[Start]
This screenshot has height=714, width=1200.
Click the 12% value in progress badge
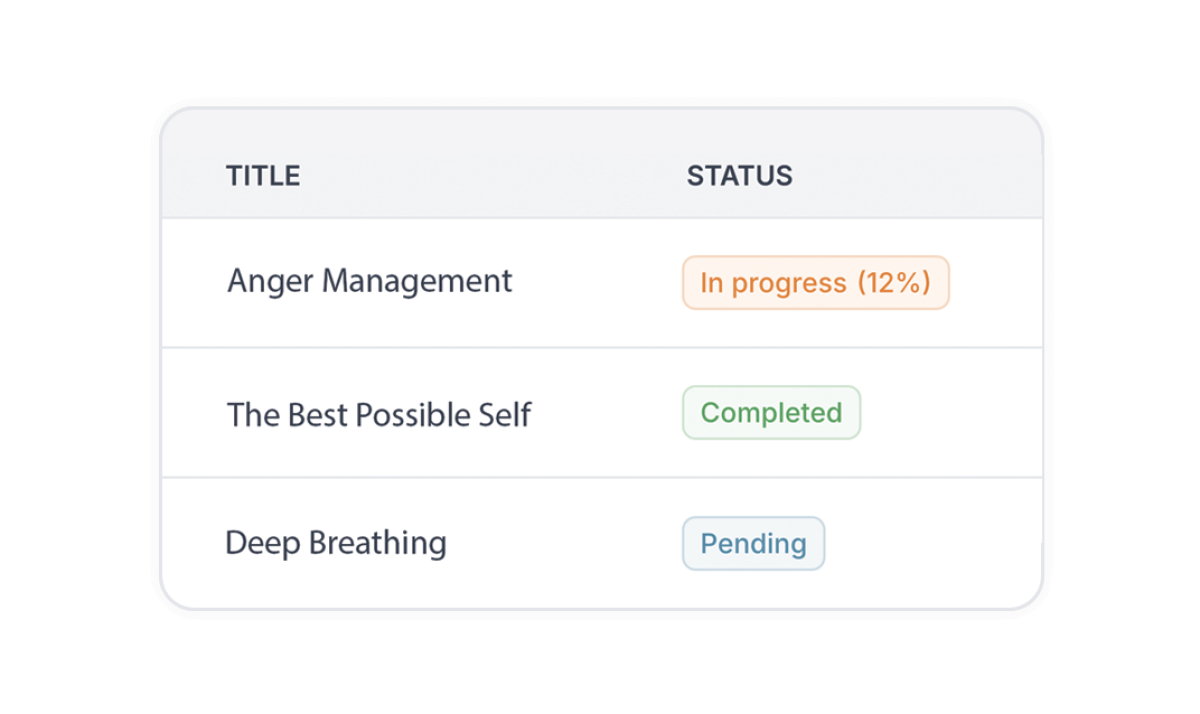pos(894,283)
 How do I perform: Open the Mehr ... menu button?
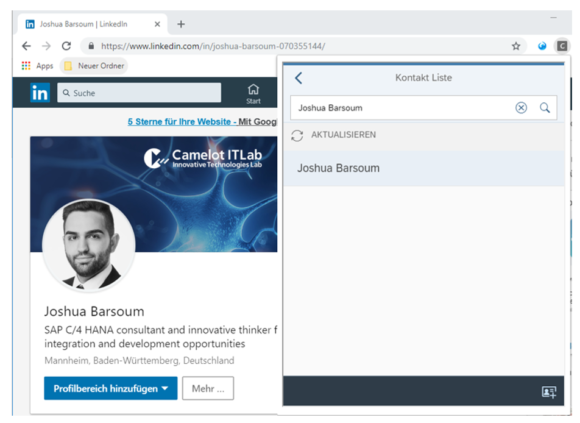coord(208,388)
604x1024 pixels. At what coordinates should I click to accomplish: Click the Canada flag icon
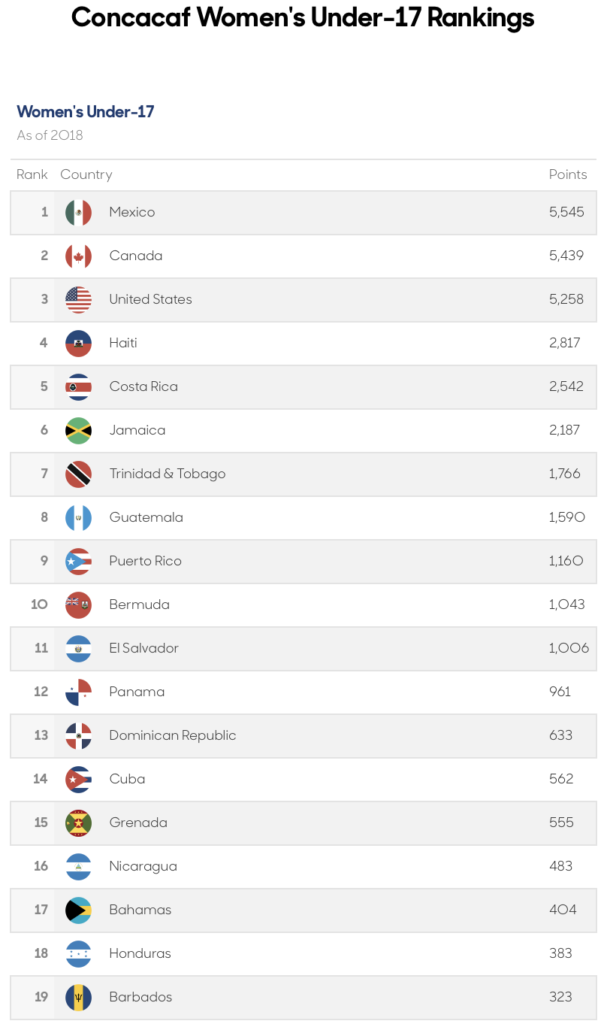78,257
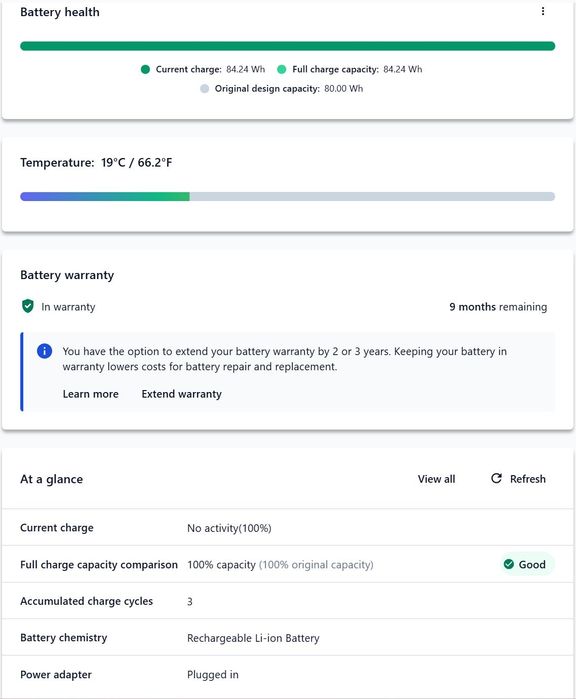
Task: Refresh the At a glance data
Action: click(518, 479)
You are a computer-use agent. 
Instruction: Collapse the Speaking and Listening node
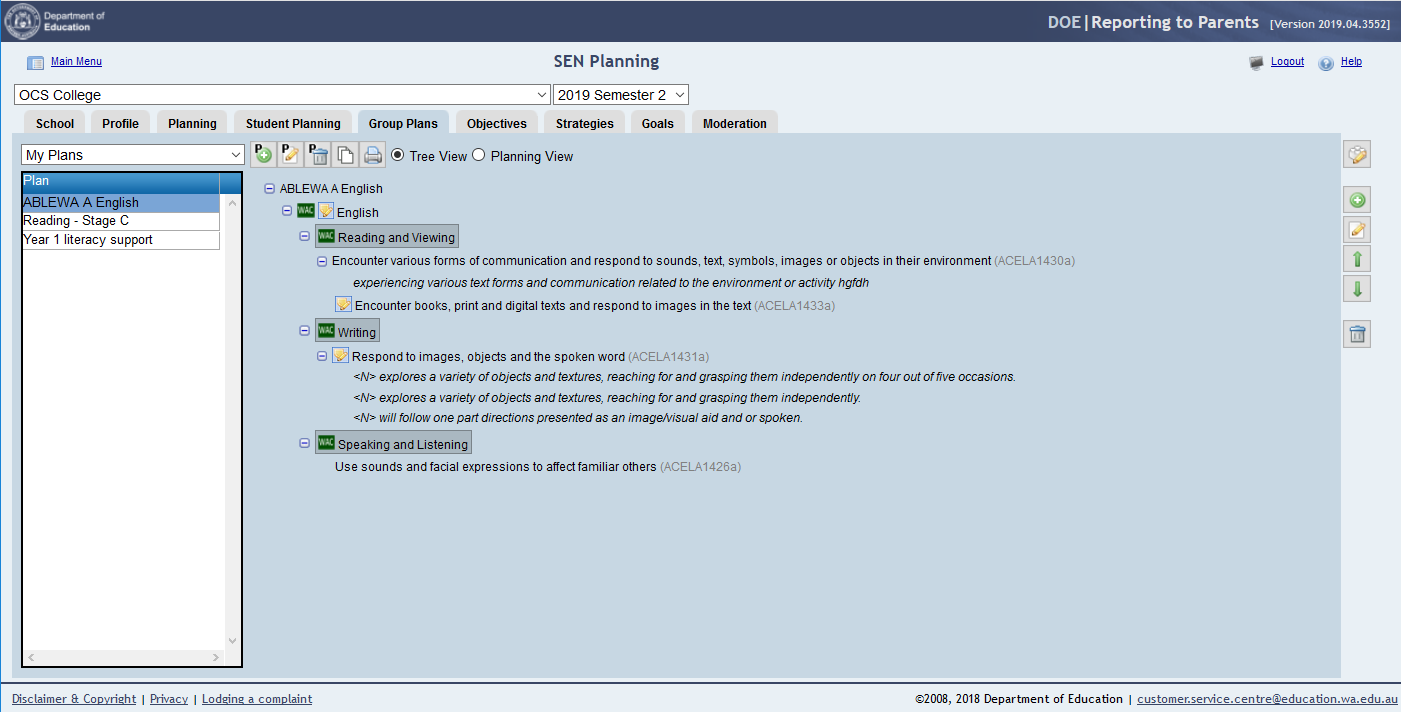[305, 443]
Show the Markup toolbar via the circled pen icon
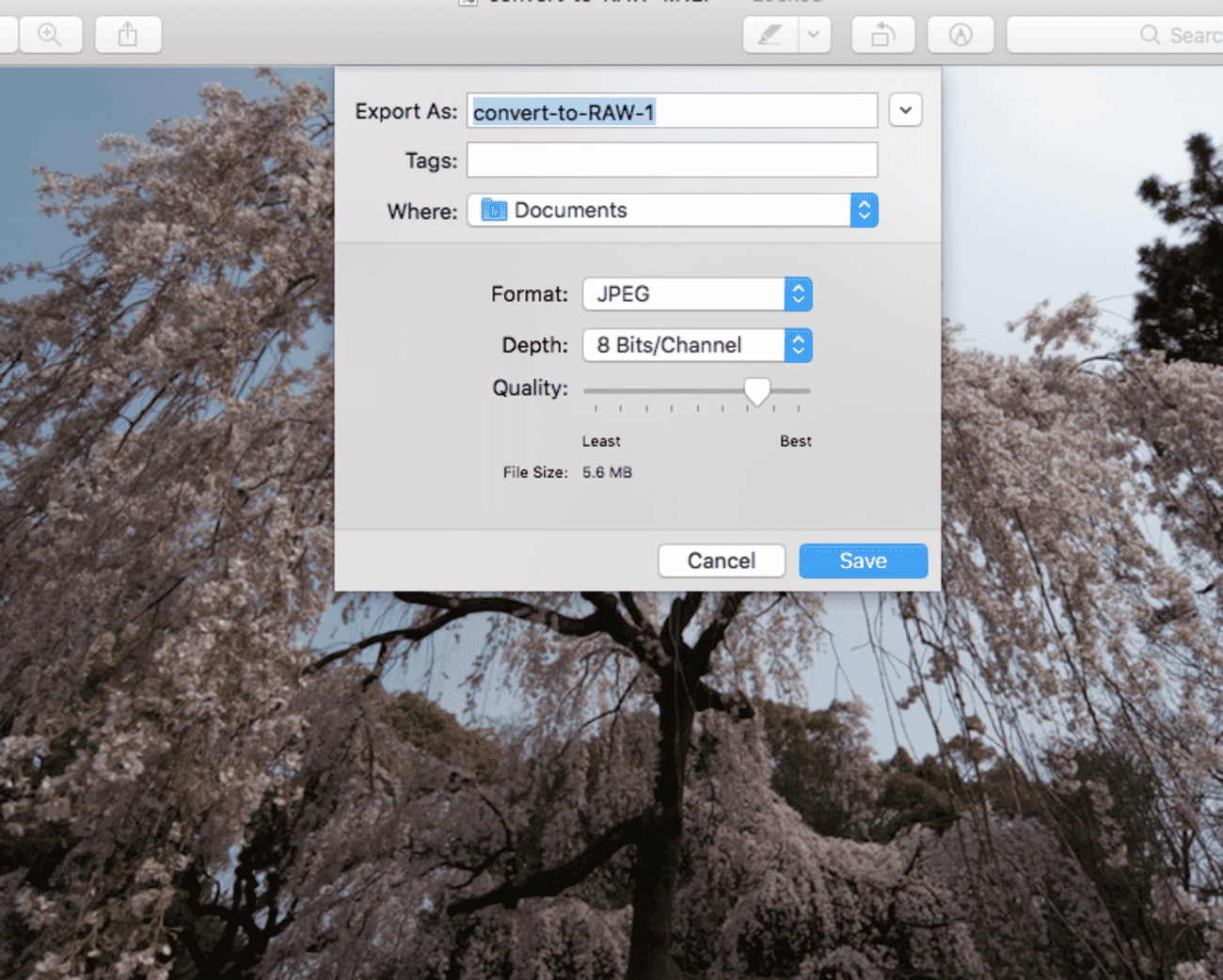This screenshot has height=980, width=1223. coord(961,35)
[End]
• What needs to be done
Copy every line of the data above word for word, leaving out the pictures.

• Full output
This screenshot has height=714, width=1200.
Click the 12% value in progress badge
pos(894,283)
 How do I perform: Open the Mehr ... menu button?
coord(208,388)
604x1024 pixels. At what coordinates should I click to accomplish: Click the Canada flag icon
78,257
Task: Refresh the At a glance data
Action: click(518, 479)
You are a computer-use agent. 
Instruction: Collapse the Speaking and Listening node
[305, 443]
Show the Markup toolbar via the circled pen icon
This screenshot has height=980, width=1223. coord(961,35)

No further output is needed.